Second, I’d like to discuss the Atlante Linguistico della Sicilia (the Linguistic Atlas of Sicily). This is a very interesting kind of digitization project because language, in many ways, is intangible. It’s a system of signs based on social conventions. You can begin to document a language and create a digital record by recording analogue sound waves as audio files. These files can then be visualized by transcribing the sounds using a phonetic alphabet. But there are even difficulties with this. First, the perception of linguistic sounds is not straightforward; the languages we speak can shape the way we perceive sounds from another language. So another way that audio files can be visualized is with a spectrogram, which measures amplitude and frequency over time. Spectrograms can help see what we can’t perceive by sound.

And yet this kind of analysis still only goes so far. Transcription and spectrograms can only really tell you about an individual of speaker, not the language itself, or the sociolinguistic context in which this language, other languages, and varieties of them exist together. That’s what I love about the Atlante Linguistico and its “geolinguistic” approach. It uses the traditional tools of language documentation and adds a geospatial dimension to it. The “carta sonora” (sound map) tab is an interesting feature of this site, because it uses a mapping program to show how the same word is pronounced differently in various Sicilian locals, using both transcription and audio files. There’s lots of analysis to go with this on the site’s other pages, which paints a complex picture of the linguistic situation on the island, in which hundreds of distinct languages (though mutually intelligible) exist together in a sociolinguistic environment. I think it’s a brilliant way of taking something so complicated, ephemeral, and intangible as spoken language and preserving it and making it available with digital tools.

Lastly, I’d like to discuss a personal website, managed by Dr. Phil Taylor, on the University of Leeds website. It’s called Phil Taylor’s Papers, and its a collection of articles, essays, doctrinal writings, and reports on the topic of information warfare and strategic communications. I wish more people were aware of how governments use information and the news media to advance their policy goals. So I’m glad to see someone collecting this information under one roof. However, it’s a very casual effort at archiving. It almost seems like Taylor just wanted all these resources in one place for the sake of organizing his own research materials. So I thought it might be worth discussing what went wrong here, when there was so much potential for this to be such a useful public resource.

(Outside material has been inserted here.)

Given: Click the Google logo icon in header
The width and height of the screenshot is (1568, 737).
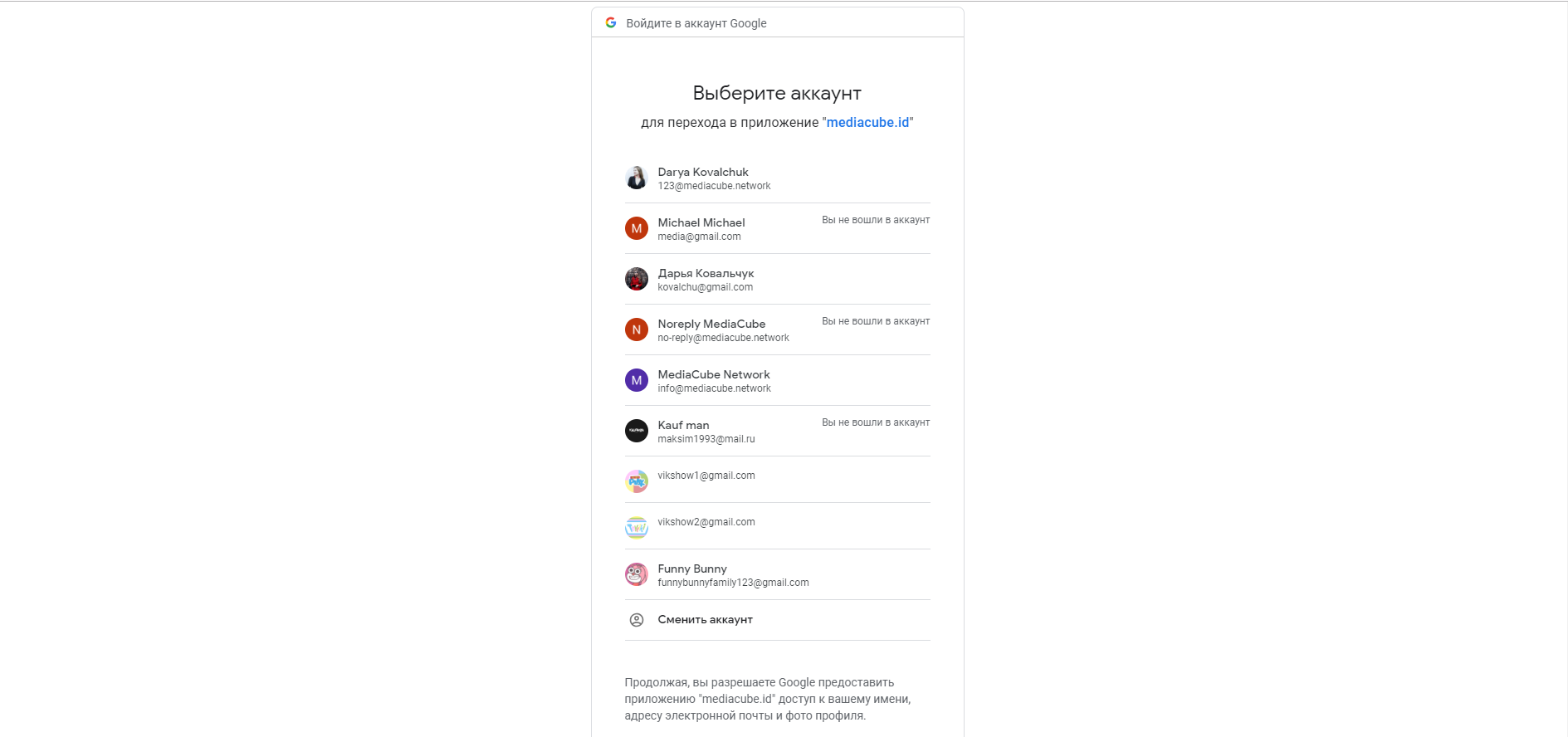Looking at the screenshot, I should coord(611,22).
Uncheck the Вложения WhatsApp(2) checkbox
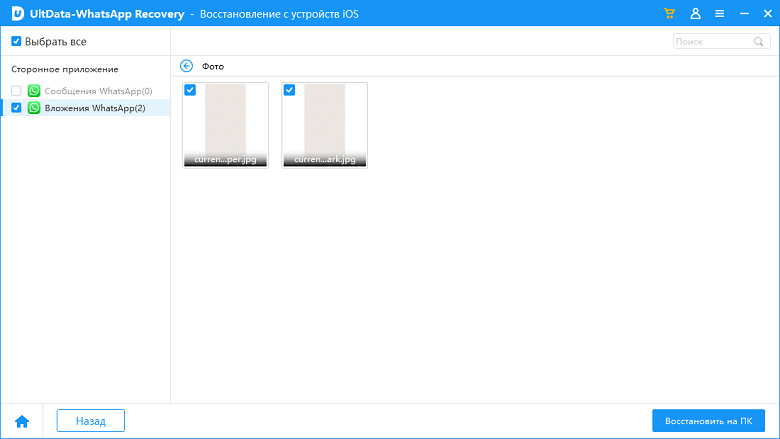 click(16, 108)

First, Taylor just cut and pasted the materials he liked onto webpages and organized the many many links under menu tabs. It doesn’t seem like he logged in any metadata at all, so titles and even keywords aren’t searchable. Also, there are no permalinks provided to the original source, and none of the hyperlinks in the original text were preserved. And the themes according to which the materials are organized are really broad. One needs to understand the difference between PSYOP and Strategic Communications to understand what they’re looking at.

There are over 1,000 items in this collection and it would have been an enormously time consuming effort for this one man to catalogue each item, provide metadata and hyperlinks, and create an intuitive schema for organizing all the materials. As it is, it’s a great resource for researchers familiar with the topic, but not much more.